What is expected
At the line with "The width and", start transcribing; stop after the last line of the data below. Keep it exact and leave pictures out.
Information provided: Begin
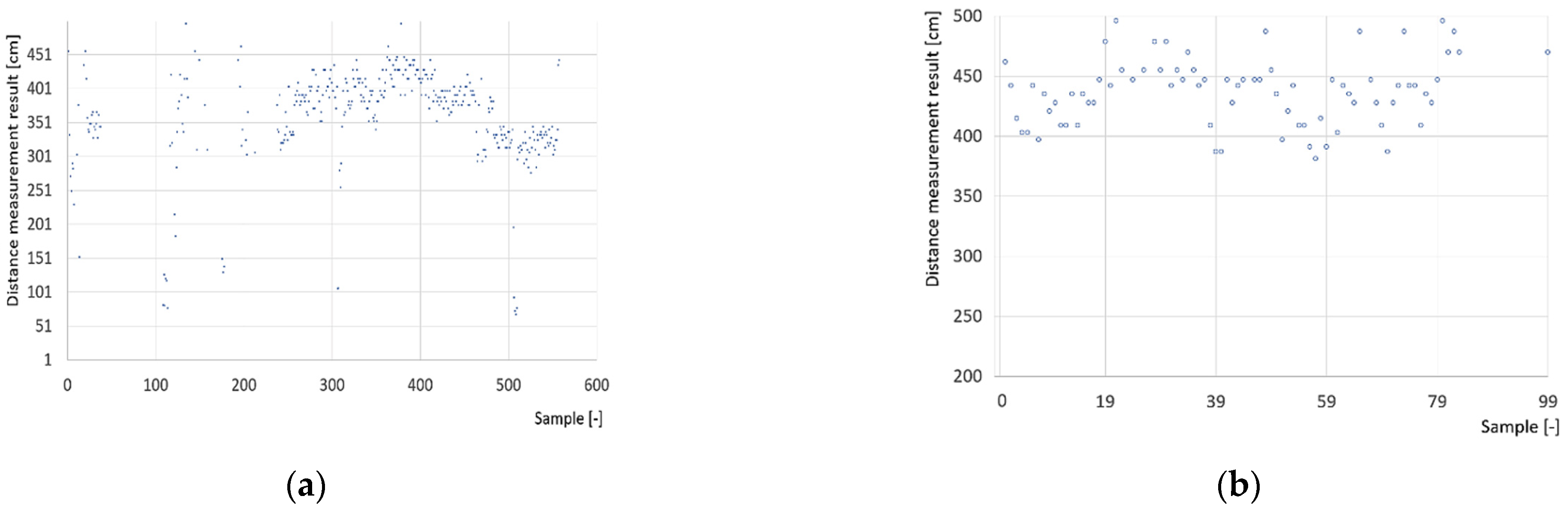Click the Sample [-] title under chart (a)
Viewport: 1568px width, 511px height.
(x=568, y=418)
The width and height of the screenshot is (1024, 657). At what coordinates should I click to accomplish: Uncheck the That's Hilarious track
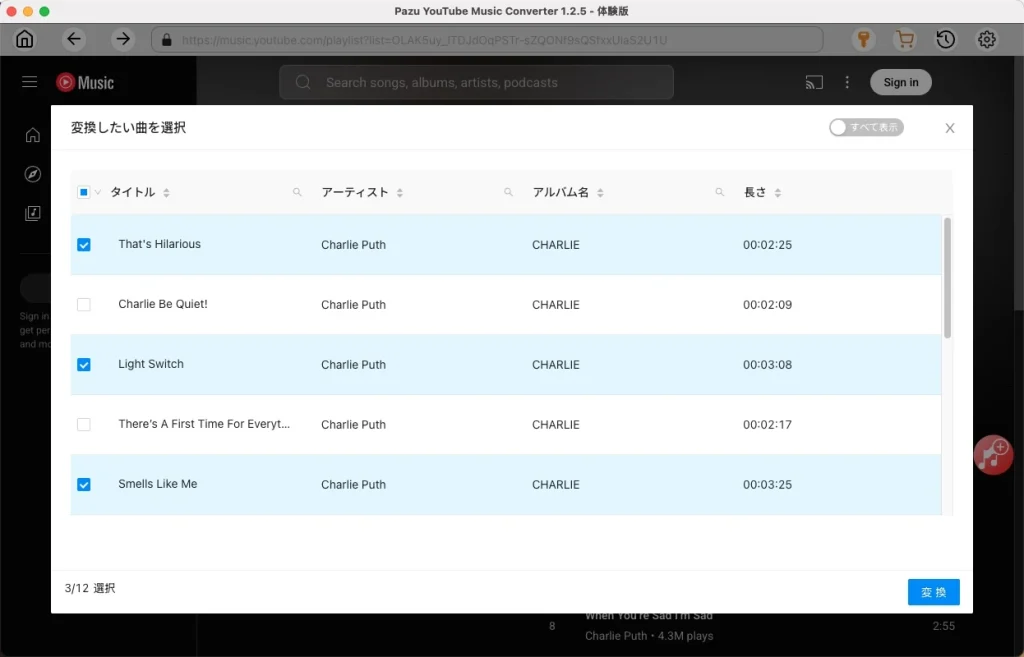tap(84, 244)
Information provided: End
Exercise output
The width and height of the screenshot is (1024, 657). At what coordinates should I click to accomplish: Uncheck the That's Hilarious track
tap(84, 244)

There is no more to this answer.